• _Dataset entries_:
☆ ☆ ☆
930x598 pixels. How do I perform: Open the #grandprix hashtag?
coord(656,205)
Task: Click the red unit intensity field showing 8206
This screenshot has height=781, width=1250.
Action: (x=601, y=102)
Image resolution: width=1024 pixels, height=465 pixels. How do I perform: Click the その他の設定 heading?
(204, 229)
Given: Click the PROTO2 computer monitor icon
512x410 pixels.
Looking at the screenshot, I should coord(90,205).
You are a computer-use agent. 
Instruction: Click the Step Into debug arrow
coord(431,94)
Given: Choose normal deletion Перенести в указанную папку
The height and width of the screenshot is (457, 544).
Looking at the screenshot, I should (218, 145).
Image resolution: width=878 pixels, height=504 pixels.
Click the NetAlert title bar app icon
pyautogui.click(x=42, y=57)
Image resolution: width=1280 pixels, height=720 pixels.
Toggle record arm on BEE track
☆ ☆ ☆
• _Task_:
Transcribe exactly, and only, the lines from the one bearing "Image resolution: width=1024" through the last line of the entries, counting both.

• _Answer box_:
Image resolution: width=1024 pixels, height=465 pixels. How do I perform: Click the その他の設定 heading?
(204, 229)
Given: Click the PROTO2 computer monitor icon
512x410 pixels.
Looking at the screenshot, I should coord(90,205).
You are a computer-use agent. 
Instruction: Click the Step Into debug arrow
coord(431,94)
Given: Choose normal deletion Перенести в указанную папку
The height and width of the screenshot is (457, 544).
Looking at the screenshot, I should (218, 145).
Image resolution: width=878 pixels, height=504 pixels.
Click the NetAlert title bar app icon
pyautogui.click(x=42, y=57)
Image resolution: width=1280 pixels, height=720 pixels.
Toggle record arm on BEE track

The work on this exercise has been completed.